The suggestion is nice though. I think its more than a little lacking for a trade off however.

I agree. Alignments shouldn't be monolithic things, with 'all (X)-alignment characters get along and are allies' (where X is any alignment descriptor of your choice).


MrSin wrote:
Its half as powerful and doesn't give the AC nor bypass DR? Don't forget against specific foes the damage bonus is double, and at later levels the aura of justice gives the party a really heavy oomph when you absolutely need it(though I think it turns into overkill often). I don't find overly specific to be good balance either, which I stated earlier.

Okay, so lets just generic it up with factors you mentioned:

"Once per day, a paladin can call upon divine power to aid her in her struggle against her enemies. As a swift action, the paladin chooses one target within sight to smite. The paladin adds her Cha bonus (if any) to her attack rolls and adds one-half her paladin level to all damage rolls made against the target of her smite. If the target of smite is an outsider, a dragon, or an undead creature, the bonus to damage on the first successful attack increases to 1 point of damage per level the paladin possesses. Regardless of the target, smite attacks automatically bypass any DR the creature might possess.

In addition, while smite is in effect, the paladin gains a deflection bonus equal to her Charisma modifier (if any) to her AC against attacks made by the target of the smite.

The smite effect remains until the target of the smite is dead or the next time the paladin rests and regains her uses of this ability. At 4th level, and at every three levels thereafter, the paladin may smite one additional time per day, as indicated on Table: Paladin, to a maximum of seven times per day at 19th level."


There is always the cavalier/ samurai for you.


Da'ath wrote:
Okay, so lets just generic it up with factors you mentioned

I'm not sure if that has to be done however, which is why I've asked the forum their ideas. I'm not looking for a direct replacement, though I did ask what would balance. Maybe reducing the bonus by half against non evil would make sense, or not allowing it bypass DR against non evil. I'm still not keen on how only works on evil is good balance. The only proof I have that its supposed to be any balance at all has been presented as "Paladin infers" which doesn't help me with game mastery business at all.

Byrdology wrote:
There is always the cavalier/ samurai for you.

How do your cavaliers and samurai get around the horse mount/iajutsu focus and get paladin class features? Cavalier and Samurai seem very different to paladin to me.


Cav/ Sam don't have all the paladin features, but they do have that paladin feel. The can "smite" anything and don't have to worry about falling near as much. The horse is iconic for pallys anyway. I think samurai does it better, but that is just me.

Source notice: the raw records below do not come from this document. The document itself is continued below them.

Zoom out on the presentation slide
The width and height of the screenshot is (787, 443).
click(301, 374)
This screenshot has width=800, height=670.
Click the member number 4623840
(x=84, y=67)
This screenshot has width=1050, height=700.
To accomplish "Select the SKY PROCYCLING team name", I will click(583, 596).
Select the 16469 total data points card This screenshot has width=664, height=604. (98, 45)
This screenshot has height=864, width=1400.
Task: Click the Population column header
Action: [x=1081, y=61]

Well anyone can smite really. Define smite. Smite as a class feature is something specific that gives you big bonuses against one foe, and through archetypes has additional affects. Bypass DR, increased AC, increased to hit, increased damage by 1 per level, and increased damage by 2 per level against certain foes. Challenge is calling out a foe to come and get you the way I see it. Its laying down the gauntlet and possibly giving that foes negatives and sometimes even yourself, and definitely giving you a buff or tactical bonus in return.

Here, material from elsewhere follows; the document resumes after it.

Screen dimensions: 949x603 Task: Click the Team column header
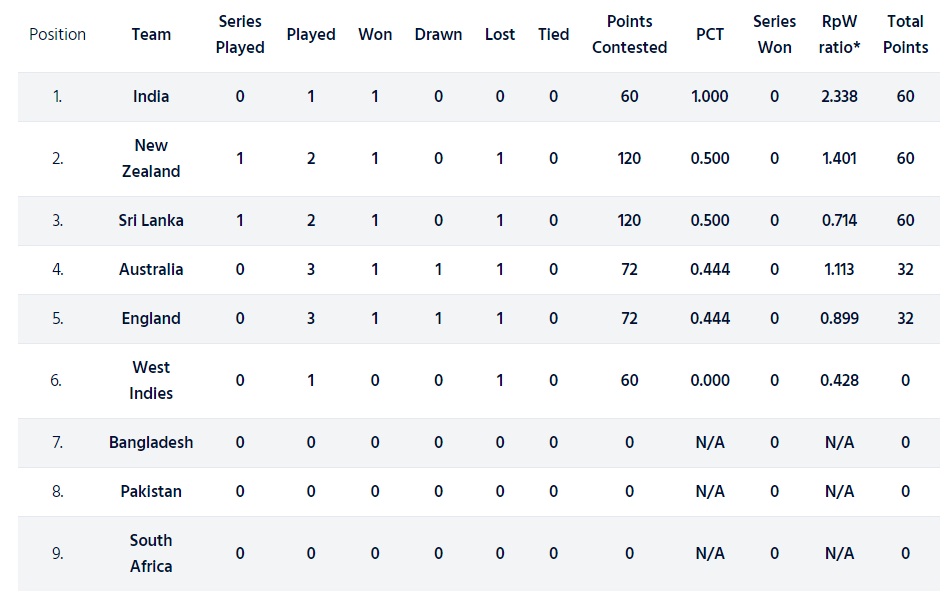click(151, 35)
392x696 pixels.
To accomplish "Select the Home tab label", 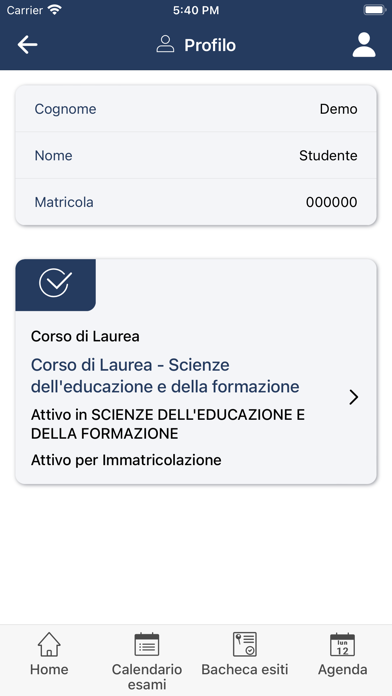I will (x=49, y=669).
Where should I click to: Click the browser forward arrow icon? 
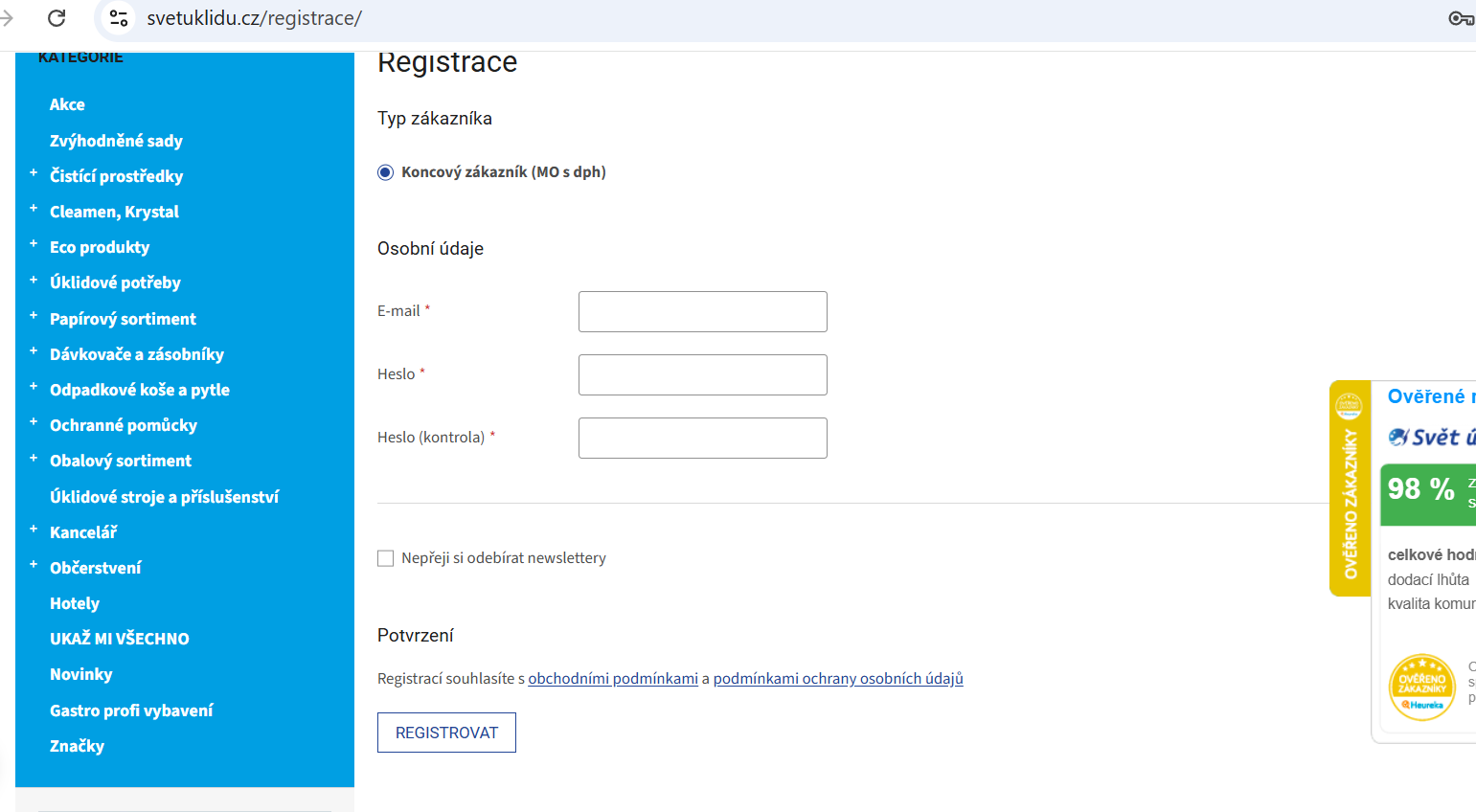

I'm not so sure about paladin feel. Cavaliers and Samurais can be all sorts of people, so long as they have an order to relate to and have a mount. Fluff is mutable anyway, so for a roleplaying feel you can get a lot from any class. Mechanics however are not so mutable. If this was a talk about the code we could talk a little more about fluff, because that actually defines the paladins characteristics, however we're talking about the mechanics of smite if anything atm. Though I feel biased personally, I want to hear other peoples opinions.

Paladins and Samurais are also very different in how they handle saves, in how they buff teammates, and how they're companions work. They're different on many levels. Also spell casting and immunities. Spell casting is always big in this game.